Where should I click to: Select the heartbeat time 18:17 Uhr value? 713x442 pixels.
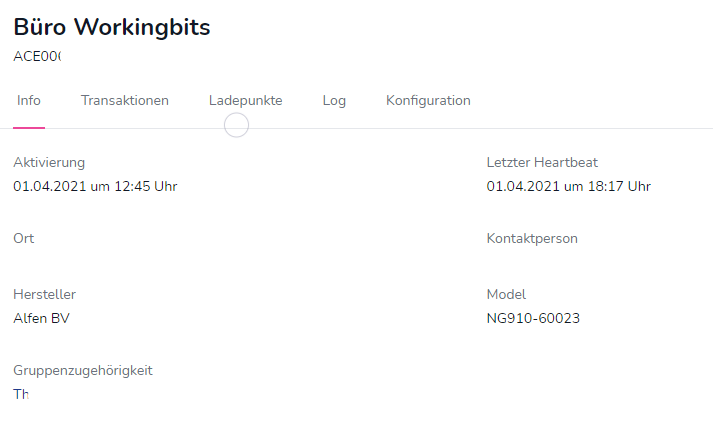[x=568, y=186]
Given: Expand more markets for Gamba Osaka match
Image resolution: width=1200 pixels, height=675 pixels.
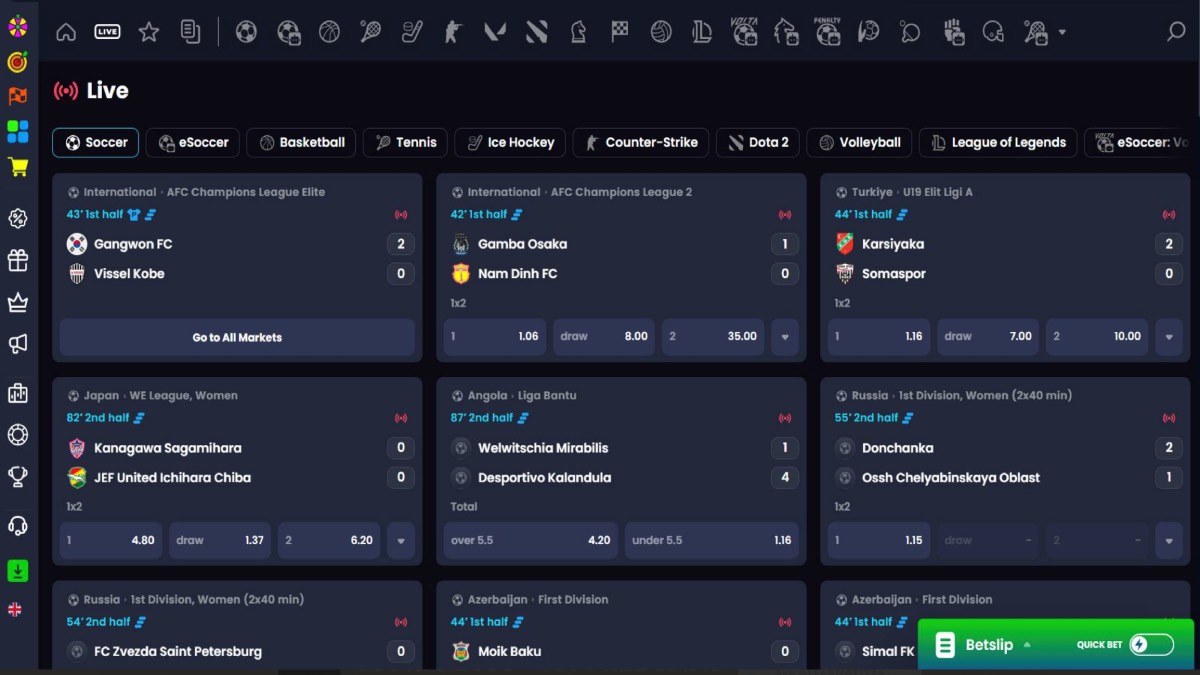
▬▬▬▬▬▬
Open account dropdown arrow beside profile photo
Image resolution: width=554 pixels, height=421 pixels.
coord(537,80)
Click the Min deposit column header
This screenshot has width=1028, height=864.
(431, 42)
▬▬▬▬▬▬
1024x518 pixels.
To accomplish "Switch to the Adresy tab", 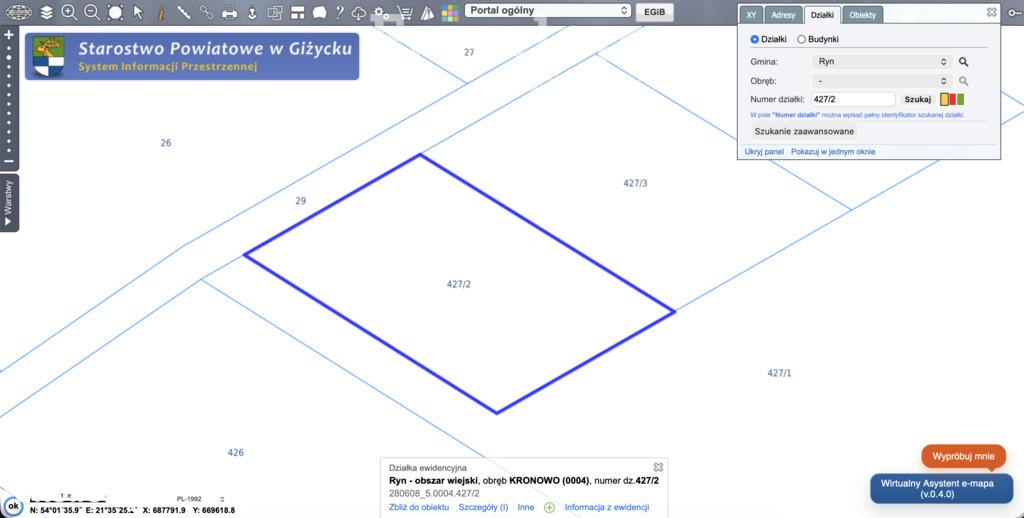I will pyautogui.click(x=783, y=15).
▬▬▬▬▬▬
> _Task directions_:
Though the entries above contain pictures, none should be copied; reproduce only the lines between the one holding "Where should I" and the one holding "Image resolution: width=1200", inclusive, exactly as written.

> _Your solution_:
Where should I click to: Select the heartbeat time 18:17 Uhr value? 713x442 pixels.
[x=568, y=186]
Given: Expand more markets for Gamba Osaka match
Image resolution: width=1200 pixels, height=675 pixels.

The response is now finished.